Problem: Let $M$ be a smooth manifold. Let $\omega$ be the canonical symplectic form on $T^{*} M$. Prove that there exists a unique $\alpha \in \Omega^{1} (T^{*} M)$ with the following properties:
(i) $d \alpha = \omega$
(ii) $(\iota_{T_x^{*} M})^{*} \alpha = 0$ for all $x \in M$, where $\iota_{T_x^{*} M}: T_x^{*} M \rightarrow T^{*} M$ is the inclusion
(iii) $\iota^{*} \alpha = 0$, where $\iota : M \rightarrow T^{*} M$ is the inclusion of $M$ as the zero section
Attempt: We will follow the notation of Cannas da Silva. We let $(x_1, \ldots, x_n)$ be coordinates on $U \subset M$. The associated cotangent coordinates on $T^{*} U$ are then $x_1, \ldots, x_n, \xi_1, \ldots, \xi_n$. The canonical symplectic form on $T^{*} M$ is then $\omega = \sum_i dx_i \wedge d \xi_i$.
I think the only option is to define $\alpha := - \sum_i \xi_i dx_i$. Then clearly we have $d \alpha = \omega$.
Now I had trouble to prove (ii) and (iii) and uniqueness.
For (iii), If we write $$ \iota (M) := M_0 = \left\{ (x, \xi) \in T^{*} M \mid \xi_x = 0 \ \text{in} \ T_x^{*} M \right\} $$ then it is clear that $\alpha = - \sum_i \xi_i dx_i$ vanishes on $M_0 \cap T^{*} U$. So that means that $\iota^{*} (\alpha) = 0$. Indeed, let $x \in M$ and let $v_x \in T_x M$. Then $$ (\iota^{*} \alpha)_x (v_x) = \alpha_{\iota(x)} ( (\iota_{*})_x v_x) = 0 $$ because $\iota(x) = (x,0)$, i.e. $\iota : M \rightarrow T^{*} (M)$ is the inclusion of $M$ as the zero section. Is this reasoning correct?
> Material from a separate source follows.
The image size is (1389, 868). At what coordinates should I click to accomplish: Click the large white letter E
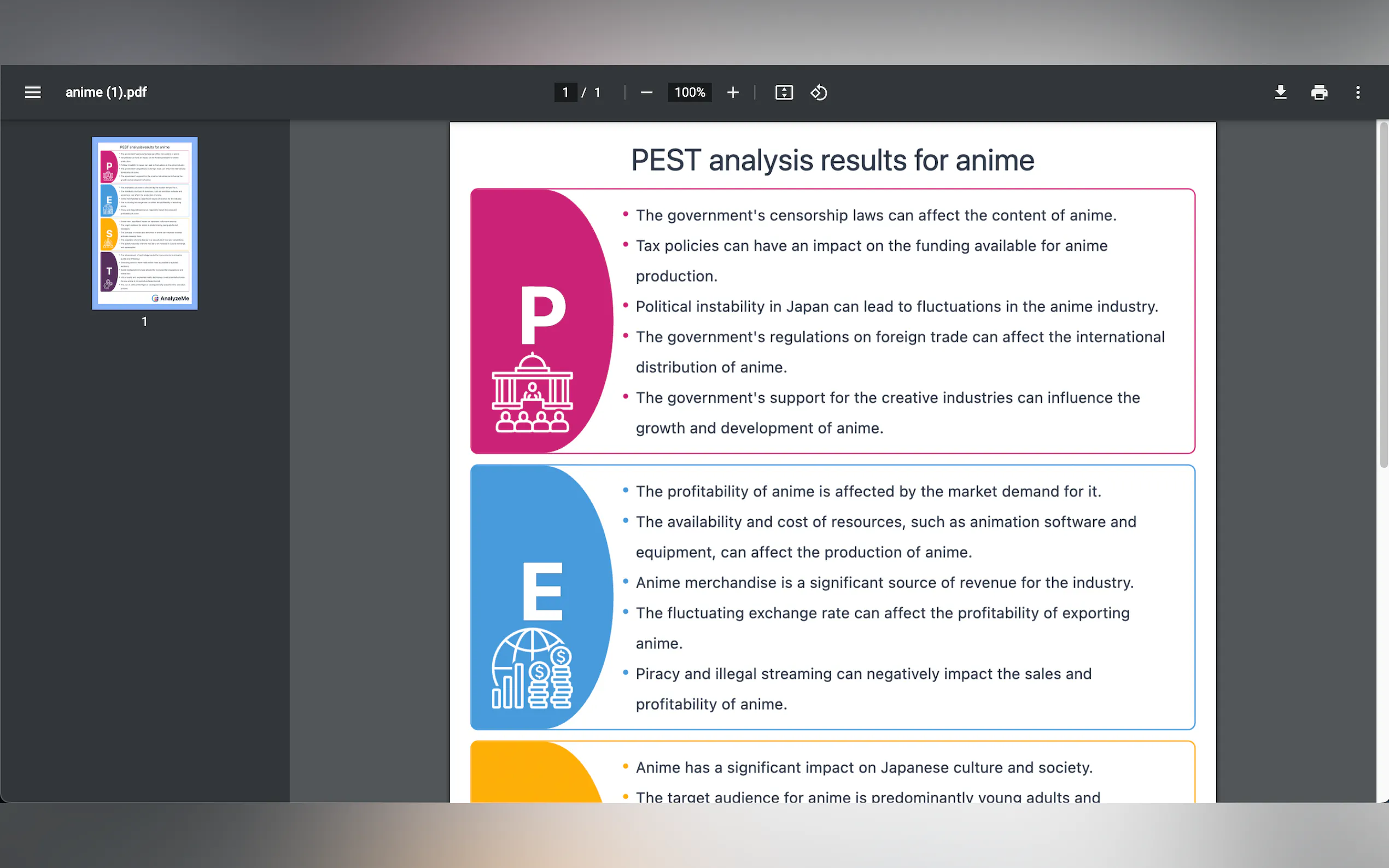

For (ii), I have no idea. Also, I did not know how to show uniqueness.
Help is appreciated.
There is a more general result that will also answer the uniqueness question. Following Lee, p. 570, we take smooth local coordinates $(x^i)$ for $M$. Now note that a point $(q,\varphi)\in T^*M$ can be expressed in (local) coordinates on the cotangent bundle as $(x^1,\cdots, x^n,\xi_1,\cdots , \xi_n)$ where $\varphi=\sum \xi_idx^i.$
Now, suppose $\sigma:M\to T^*M:\ (x^i)\mapsto (x^i,\sigma_i(x))$ in these coordinates. This means in particular, that $x^i\circ \sigma(x)=x^i$ and $\xi_i\circ \sigma(x)=\sigma_i(x)$
Putting all this together, we get
$\sigma(x)^*(\alpha)=\sigma(x)^*\left(\sum \xi_i dx^i\right)=\sum (\xi_i\circ \sigma(x)) d(x^i\circ \sigma(x) )=\sum \sigma_i(x) dx^i=\sigma(x)$
This is true for all $q\in M$ so we conclude that $\sigma^*(\alpha)=\sigma.$ And since this is true for all $\sigma,\ \alpha $ is unique.